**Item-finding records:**
########

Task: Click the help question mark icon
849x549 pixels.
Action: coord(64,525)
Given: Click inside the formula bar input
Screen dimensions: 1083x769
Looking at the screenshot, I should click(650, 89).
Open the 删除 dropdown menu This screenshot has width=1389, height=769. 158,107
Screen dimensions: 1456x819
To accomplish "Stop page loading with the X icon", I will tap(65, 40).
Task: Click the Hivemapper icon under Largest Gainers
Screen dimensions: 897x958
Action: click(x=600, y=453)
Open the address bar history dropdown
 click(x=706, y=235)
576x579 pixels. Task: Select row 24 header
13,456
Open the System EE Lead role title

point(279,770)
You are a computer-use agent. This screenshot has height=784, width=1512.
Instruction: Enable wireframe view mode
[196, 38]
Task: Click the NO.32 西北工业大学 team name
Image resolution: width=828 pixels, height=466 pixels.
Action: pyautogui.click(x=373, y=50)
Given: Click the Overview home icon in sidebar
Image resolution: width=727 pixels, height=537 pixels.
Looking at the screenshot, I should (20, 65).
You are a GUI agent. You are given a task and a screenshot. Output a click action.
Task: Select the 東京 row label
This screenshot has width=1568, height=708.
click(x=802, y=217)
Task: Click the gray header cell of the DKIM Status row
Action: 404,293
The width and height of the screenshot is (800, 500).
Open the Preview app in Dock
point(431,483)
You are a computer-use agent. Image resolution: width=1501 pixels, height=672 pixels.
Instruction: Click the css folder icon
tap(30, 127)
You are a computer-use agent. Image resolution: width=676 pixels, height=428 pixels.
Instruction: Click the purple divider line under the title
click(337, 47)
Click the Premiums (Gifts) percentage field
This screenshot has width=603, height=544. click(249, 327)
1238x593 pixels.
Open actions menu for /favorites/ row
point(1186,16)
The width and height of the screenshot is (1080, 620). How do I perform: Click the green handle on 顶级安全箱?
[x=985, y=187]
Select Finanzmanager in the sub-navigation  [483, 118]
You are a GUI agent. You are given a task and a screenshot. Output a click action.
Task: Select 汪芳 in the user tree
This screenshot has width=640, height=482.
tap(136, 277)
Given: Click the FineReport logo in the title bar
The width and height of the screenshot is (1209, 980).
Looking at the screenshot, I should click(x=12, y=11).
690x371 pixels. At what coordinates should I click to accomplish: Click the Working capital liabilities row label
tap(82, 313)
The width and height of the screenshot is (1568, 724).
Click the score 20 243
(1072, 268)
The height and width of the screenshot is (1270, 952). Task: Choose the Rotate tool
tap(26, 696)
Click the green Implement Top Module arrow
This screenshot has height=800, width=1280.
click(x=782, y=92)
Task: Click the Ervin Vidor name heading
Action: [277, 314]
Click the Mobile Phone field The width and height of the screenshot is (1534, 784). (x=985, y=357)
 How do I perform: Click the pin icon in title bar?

########

From the lines above, extract each one that contains the word "green".

The width and height of the screenshot is (1080, 620). How do I perform: Click the green handle on 顶级安全箱?
Click the green Implement Top Module arrow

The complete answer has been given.